Written tasks
[A] Sum up the project description in two sentences.
[B] Render this sentence from the project description in Spanish: "This should help lower the number of errors found in the data."
[C] According to the project description, in what language is the original script written?

Text section
═══

Tatoeba-Cangarejo---Find-Sentences-without-Direct-or-Indirect-Translations

Note that this is a planned project and nothing has been added to Cangarjo's original script yet.

Started with Cangarjo's Python 3 Script

My aim is to create the same type of output, but to limit the results to sentences owned by native speakers. This should help lower the number of errors found in the data. Also, most language learners would probably prefer to learn from sentences created by native speakers. After members have finished translating all the sentences owned by native speakers, then they could run Cangarejo's original script to find all the other sentences.

═══

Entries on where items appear
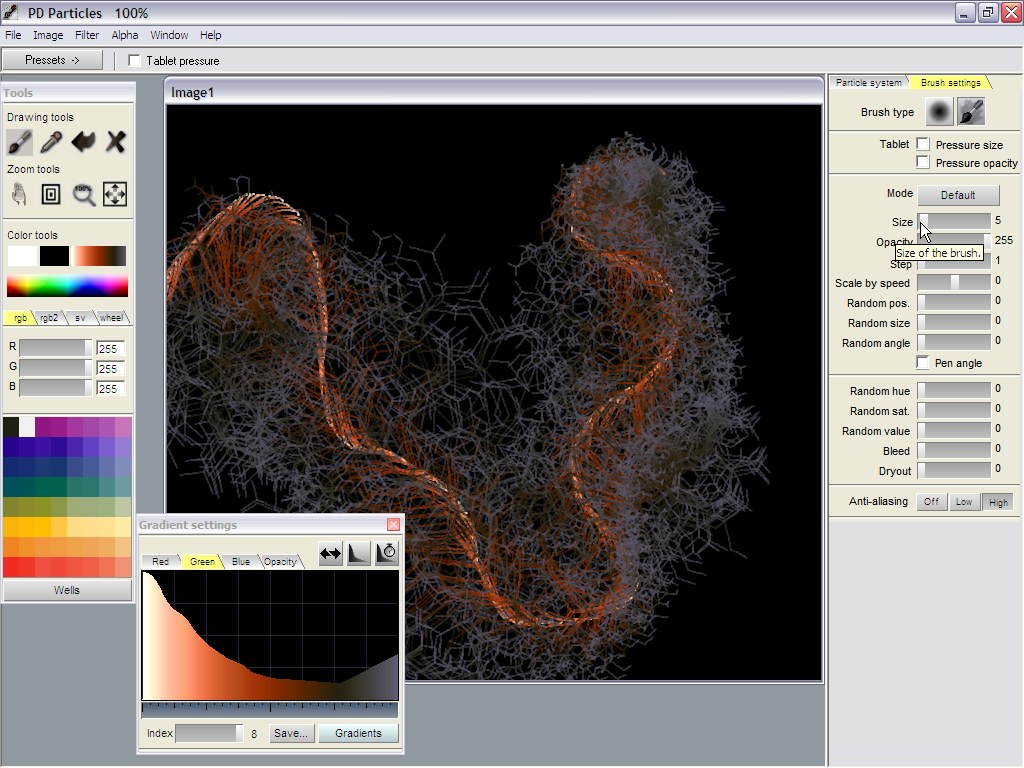Toggle the Pen angle checkbox
This screenshot has height=768, width=1024.
[923, 363]
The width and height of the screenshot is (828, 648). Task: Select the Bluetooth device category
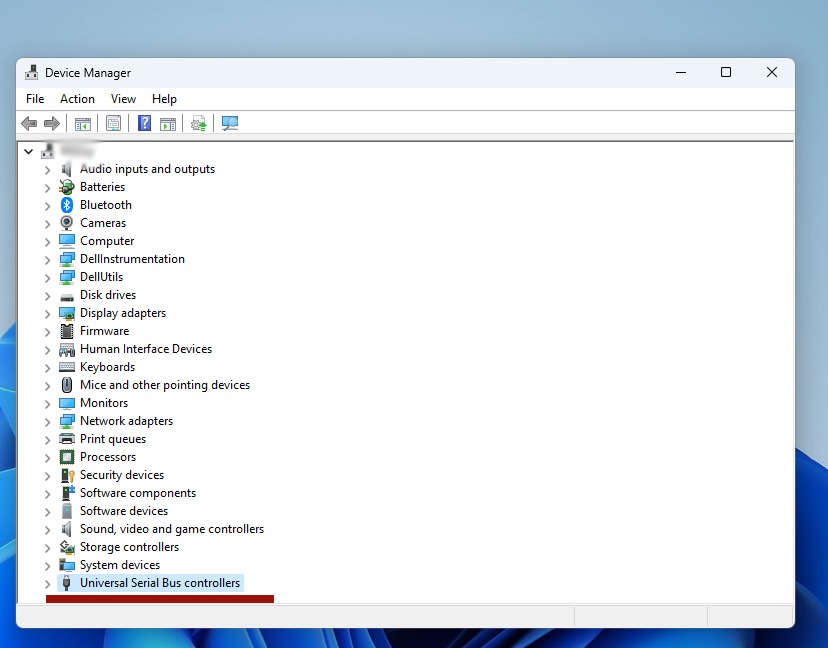105,204
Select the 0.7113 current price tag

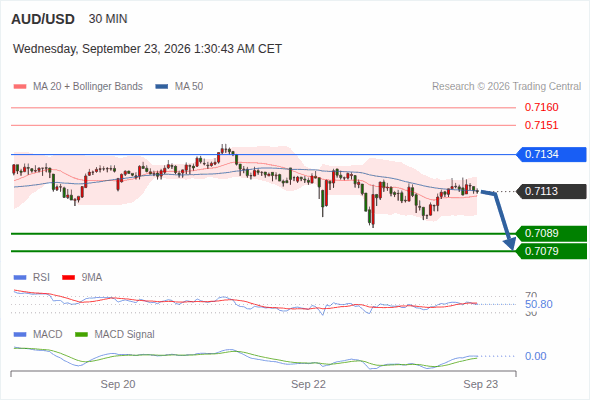pos(551,191)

═══

Problem solutions
[A] The project is only planned, and nothing has been added yet to the original Python 3 script it starts from. It aims to produce the same type of output while limiting results to sentences owned by native speakers, which should lower the number of errors found in the data and give most language learners the kind of sentences they would probably prefer.

[B] Esto debería ayudar a reducir el número de errores encontrados en los datos.

[C] Python 3